- **Recorded data**:
⟨

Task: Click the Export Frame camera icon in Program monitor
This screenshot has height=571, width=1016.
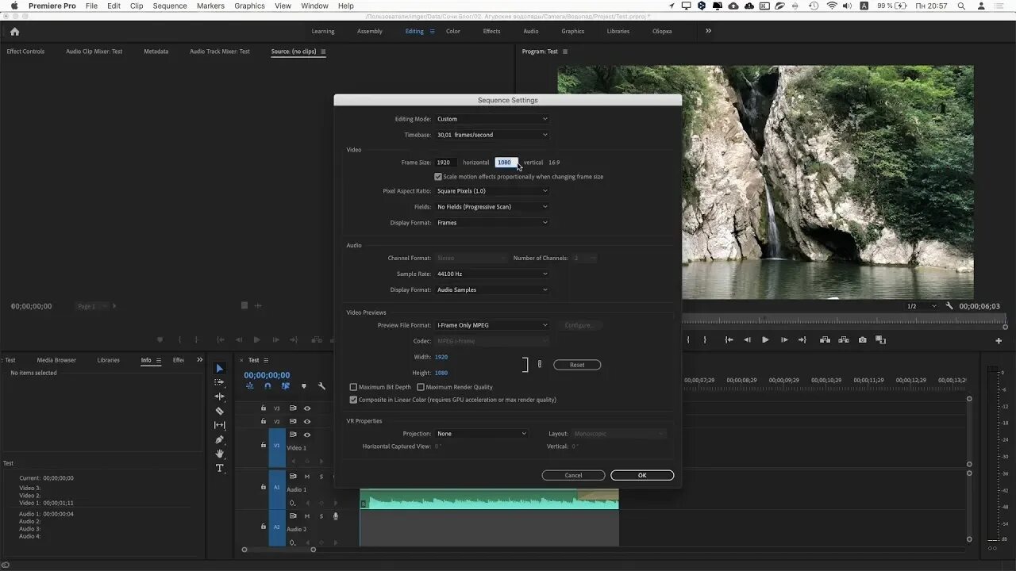Action: click(x=863, y=339)
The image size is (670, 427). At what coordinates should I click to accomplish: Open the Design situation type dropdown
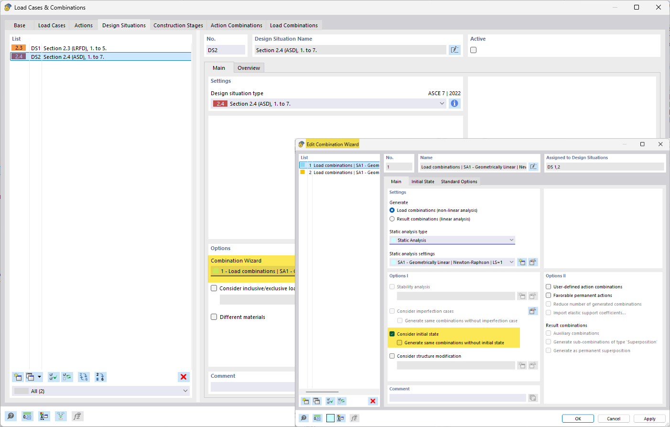(x=442, y=103)
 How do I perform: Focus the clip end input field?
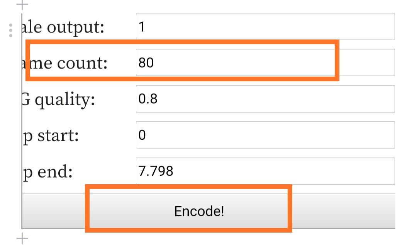coord(265,171)
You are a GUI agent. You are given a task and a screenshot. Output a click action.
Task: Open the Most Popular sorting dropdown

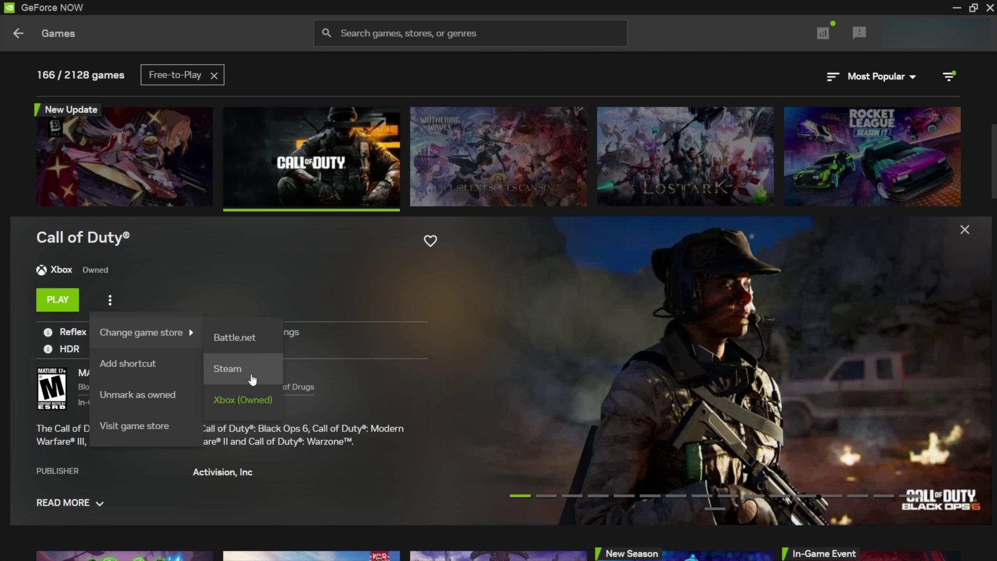point(881,76)
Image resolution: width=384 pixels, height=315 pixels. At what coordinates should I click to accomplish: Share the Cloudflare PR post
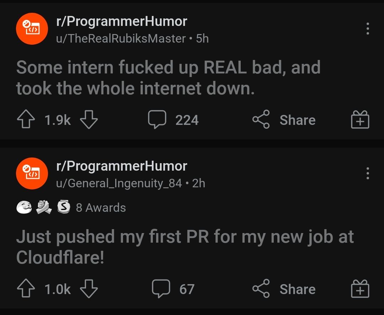pos(284,289)
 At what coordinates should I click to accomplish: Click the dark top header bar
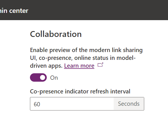pos(98,10)
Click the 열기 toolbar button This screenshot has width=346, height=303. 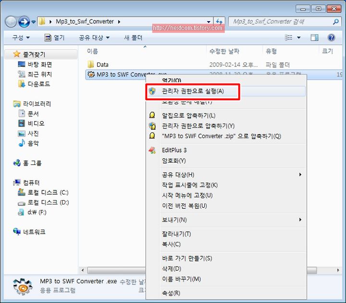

⟩

- **Description of the task**: Render the material above as a numbered list, one item per line, leaving out blank lines and the pictures.

- **Exercise answer**:
1. Task: Click the Export Frame camera icon in Program monitor
2. This screenshot has height=571, width=1016.
3. Action: click(x=863, y=339)
4. The image size is (670, 427). At what coordinates should I click to accomplish: Open the Design situation type dropdown
5. (x=442, y=103)
6.  How do I perform: Focus the clip end input field?
7. coord(265,171)
8. You are a GUI agent. You are given a task and a screenshot. Output a click action.
9. Task: Open the Most Popular sorting dropdown
10. point(881,76)
11. Image resolution: width=384 pixels, height=315 pixels. At what coordinates should I click to accomplish: Share the Cloudflare PR post
12. pos(284,289)
13.  At what coordinates should I click to accomplish: Click the dark top header bar
14. pos(98,10)
15. Click the 열기 toolbar button This screenshot has width=346, height=303. 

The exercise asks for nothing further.